For Bryan Pearson, best-selling author and president of LoyaltyOne, his first book – The Loyalty Leap: Turning Customer Information into Customer Intimacy – allowed him to attend a promotional tour. What he quickly learned was a sequel – emphasizing the B2B world – was in order.
As a result, Pearson’s latest book -- The Loyalty Leap for B2B: Turning Customer Information into Customer Intimacy – was just released and focuses on how to use customer data to create emotional brand loyalty, and build customer-engagement initiatives that benefit business clients.
The e-book includes case study examples from American Express, Teradata, and others.
“Most corporations have the tools to identify their best customers and understand their buying habits,” Pearson told Loyalty 360. “But few know how to use these tools to build a loyalty or customer engagement program that can be used, with equal advantage, by their business clients.”
When Pearson started speaking top audiences to promote his first book, he was constantly greeted by the same question: “This is great, but what about the B2B environment?”
Pearson considered the question a bit funny because “I had extended most of the content and thinking could be applied in that space. I decided nine months after the release of the book that the natural next step was to answer the foundational question.”
Pearson’s latest book reveals the required principles for making the Loyalty Leap in B2B relationships across the small business, large enterprise, and channel marketing segments; the key differences between B2B and B2C loyalty initiatives and how to use customer data to support a company’s goals.
He supports that with best-practices case studies from companies that illustrate the Loyalty Leap’s six steps and principles in practice.

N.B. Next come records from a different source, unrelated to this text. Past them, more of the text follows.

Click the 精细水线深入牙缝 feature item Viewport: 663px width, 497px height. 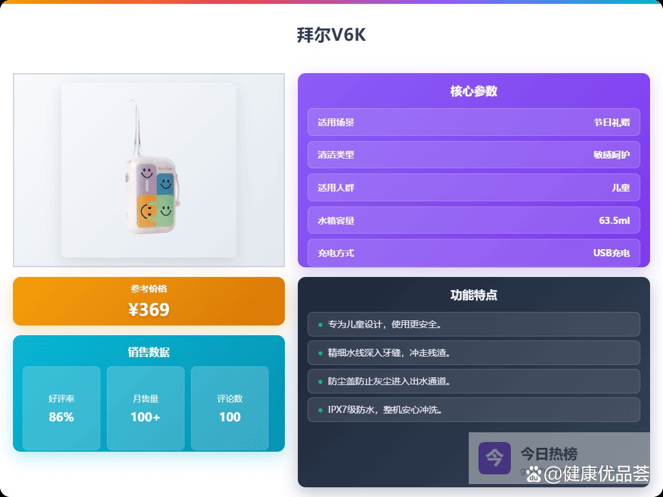click(x=473, y=353)
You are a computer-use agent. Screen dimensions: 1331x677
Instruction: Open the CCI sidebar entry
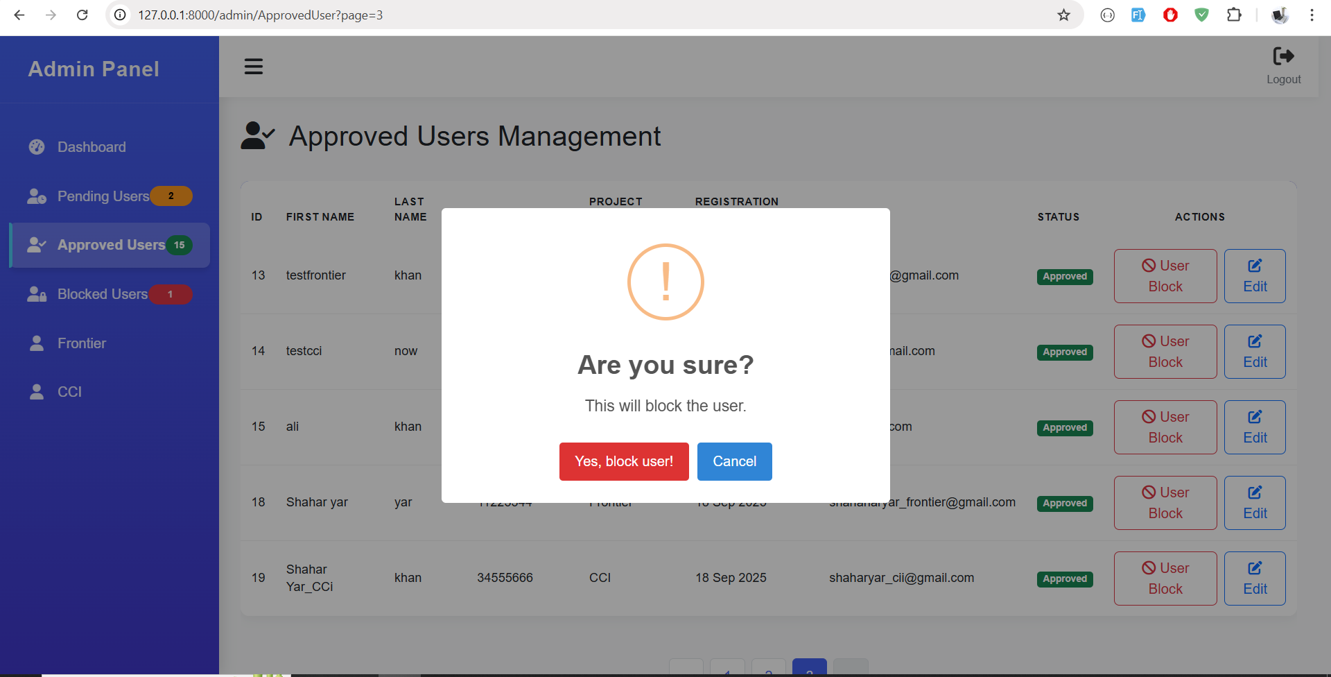click(69, 392)
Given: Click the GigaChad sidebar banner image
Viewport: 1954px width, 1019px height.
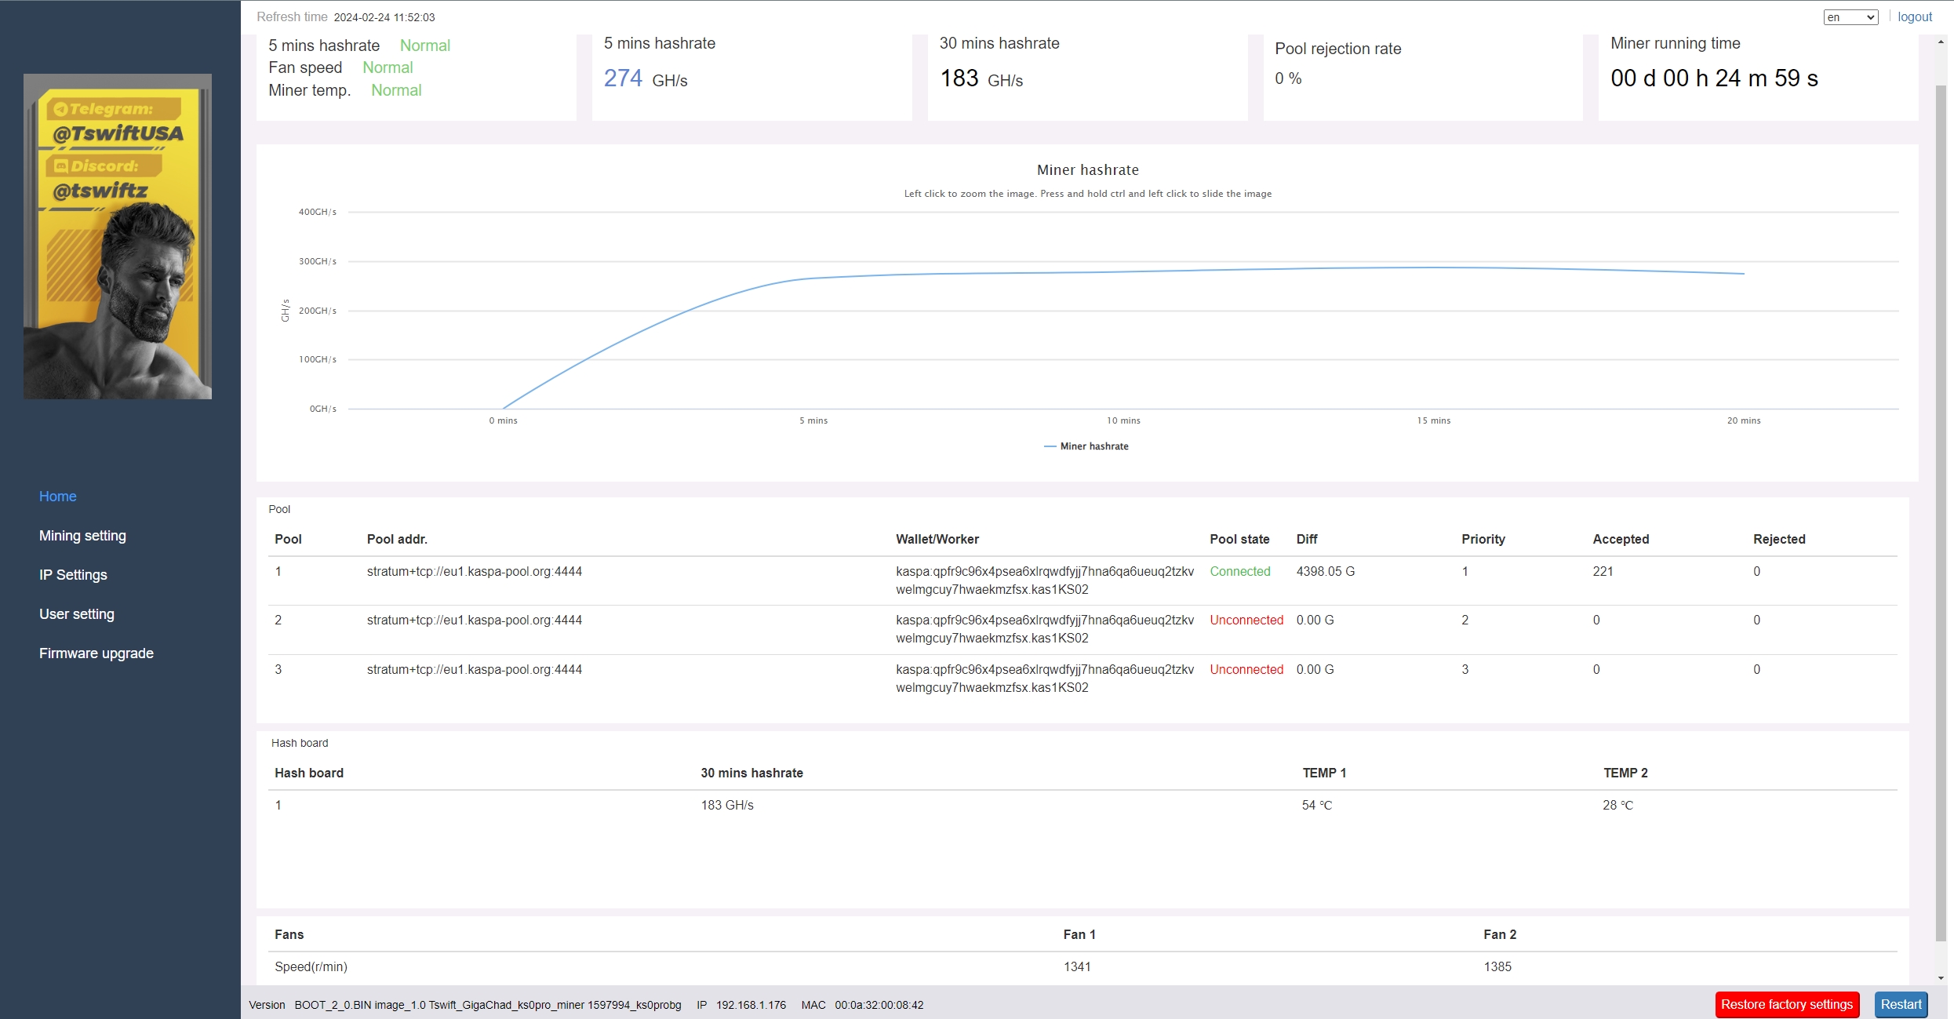Looking at the screenshot, I should 118,236.
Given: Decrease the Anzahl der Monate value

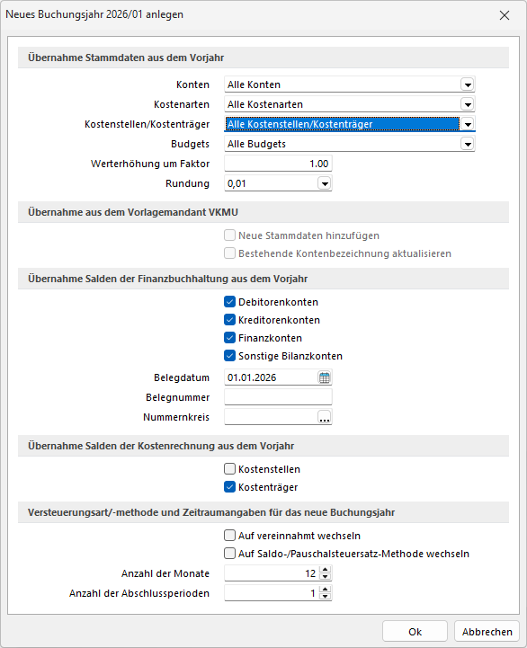Looking at the screenshot, I should click(326, 577).
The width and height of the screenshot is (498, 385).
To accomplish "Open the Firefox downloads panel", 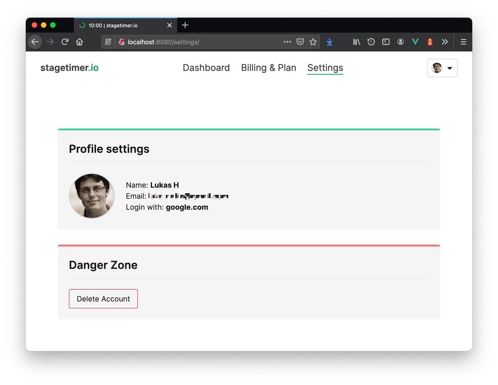I will [330, 42].
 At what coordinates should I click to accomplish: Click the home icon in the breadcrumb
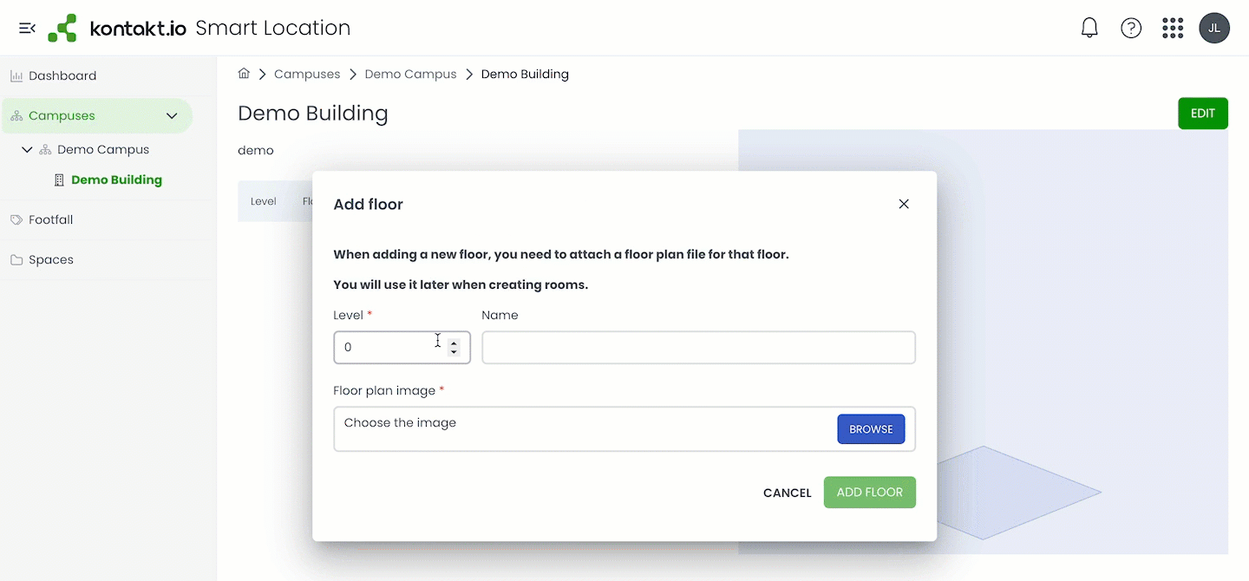(x=244, y=73)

“A lot of it (the differences between B2B and B2C) is around the buying process and that’s often hard to distinguish from consumers,” Pearson said. “There’s a very different sale structure for people who would buy product as opposed to who would make the product. There are different dynamics in how you structure the buying process. And there is usually some form of governance over the buying process in B2B that isn’t necessarily in B2C.”
B2B may have similar information as B2C companies, but might not “think about using it beyond the sales part of it. They have to rethink the way they analyze the business to structure rewards and recognition.”